>> BEGIN DATA SUPPLIED

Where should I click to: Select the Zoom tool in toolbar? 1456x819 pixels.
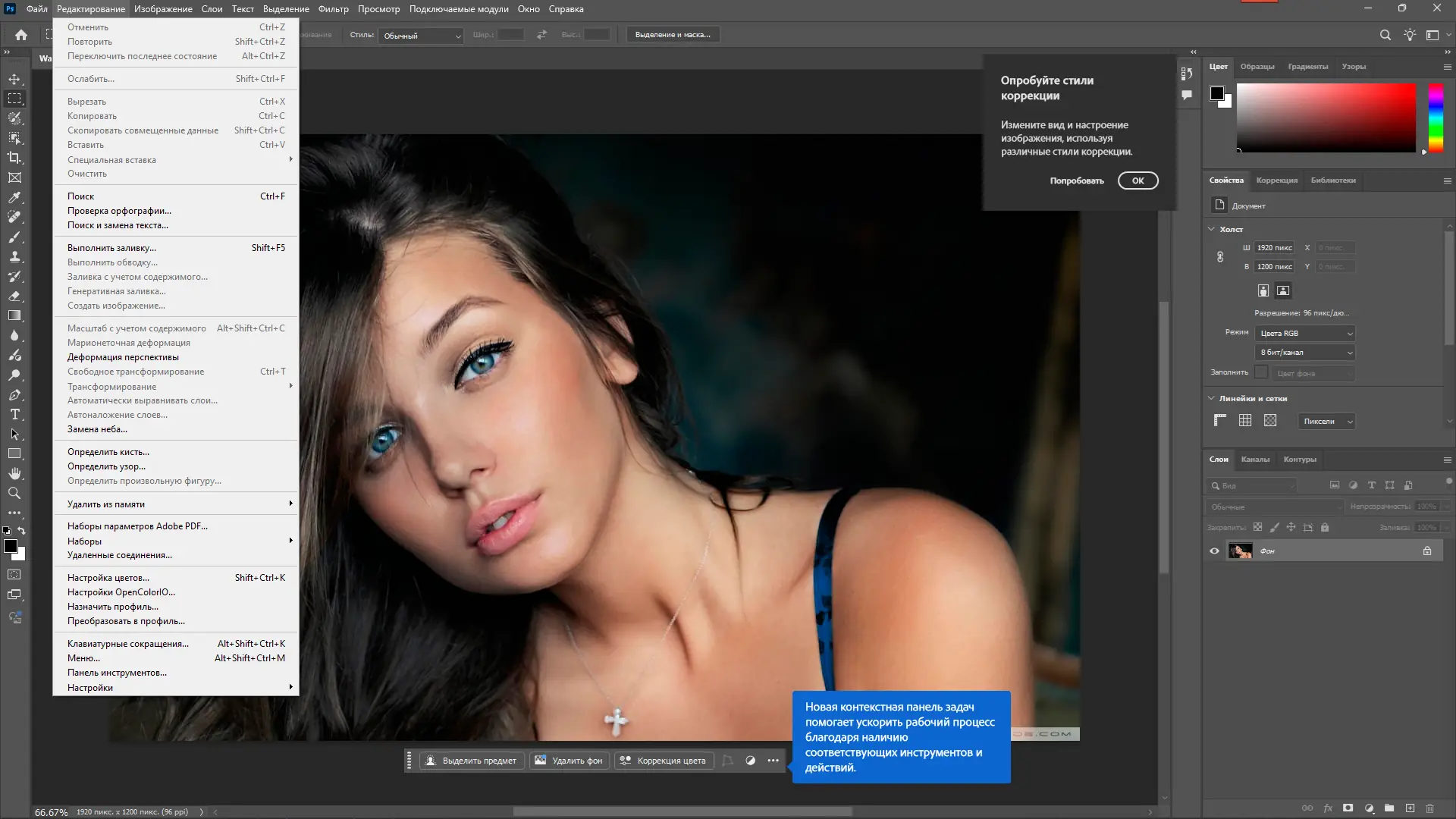click(14, 493)
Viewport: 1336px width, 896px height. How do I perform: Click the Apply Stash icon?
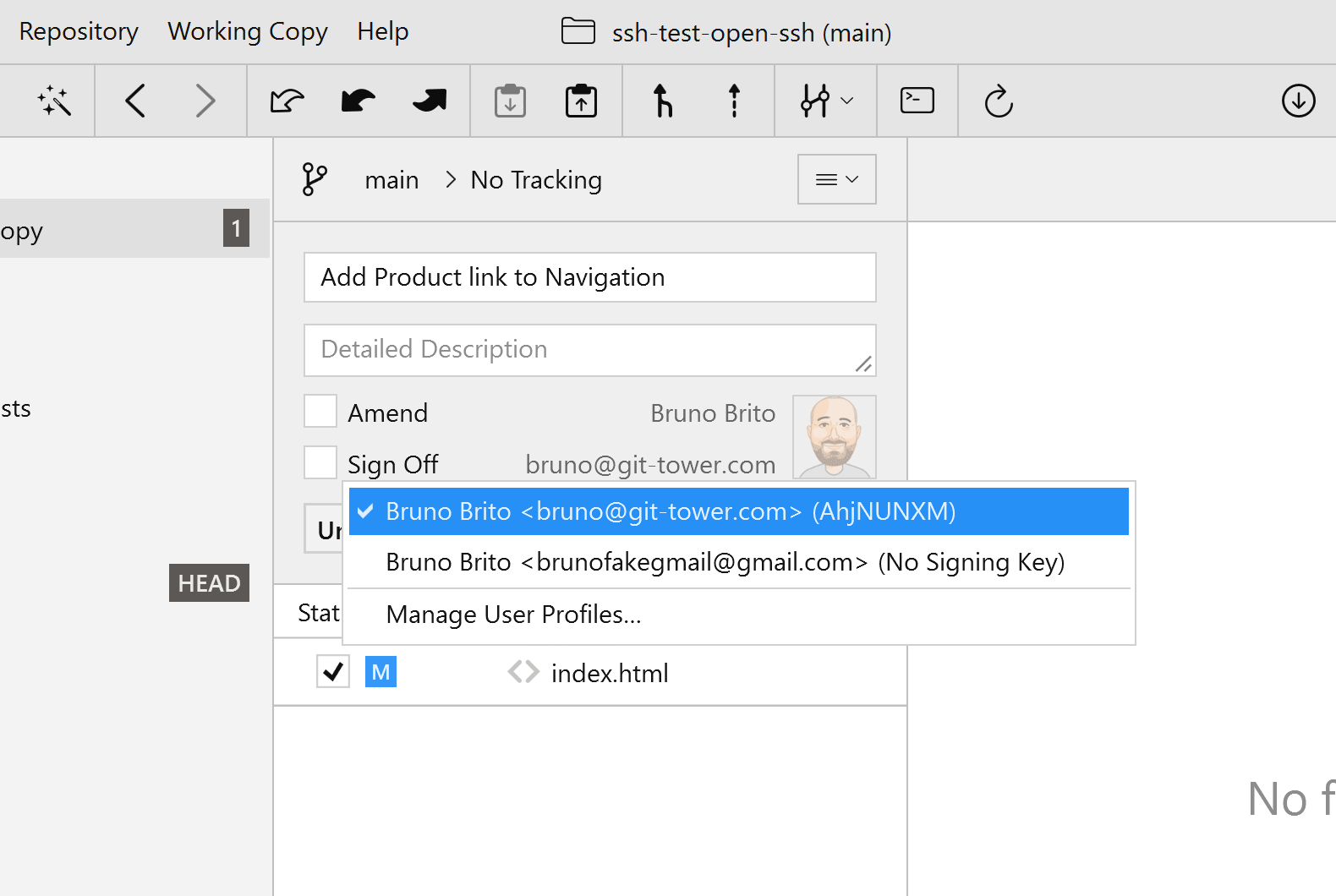tap(581, 101)
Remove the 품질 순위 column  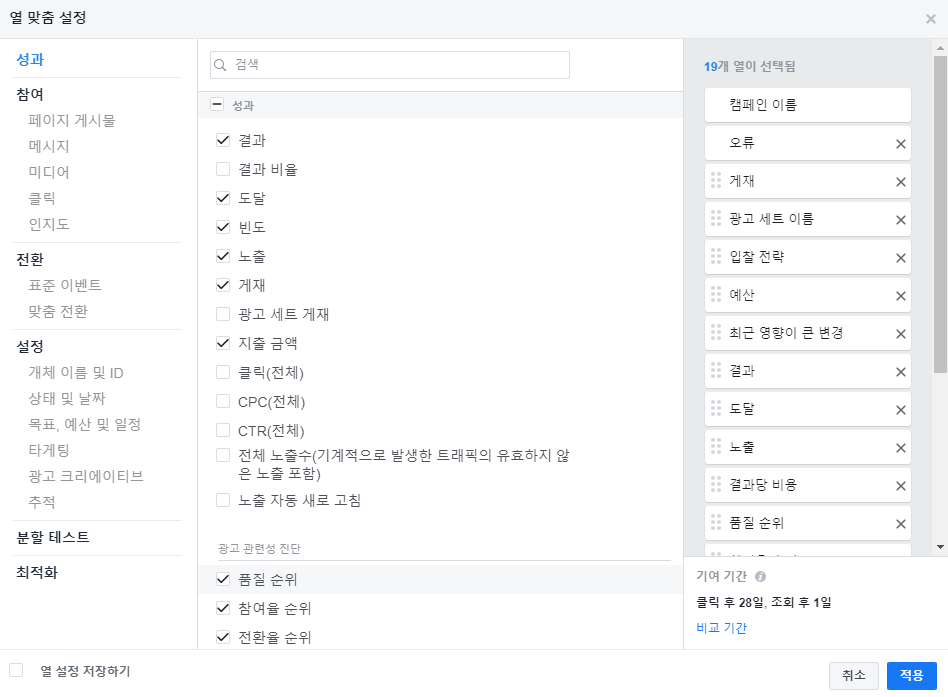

>> END DATA SUPPLIED

**YOUR OBJECTIVE**
Write out all of the lines above again, requests included, and shift every coordinate in the answers by adding 145 to each number. Leave the pictures out.

**EXPECTED ANSWER**
Where should I click to: Select the Zoom tool in toolbar? 1456x819 pixels.
click(159, 638)
Viewport: 1336px width, 896px height. How do I perform: Click the Apply Stash icon?
tap(726, 246)
Remove the 품질 순위 column  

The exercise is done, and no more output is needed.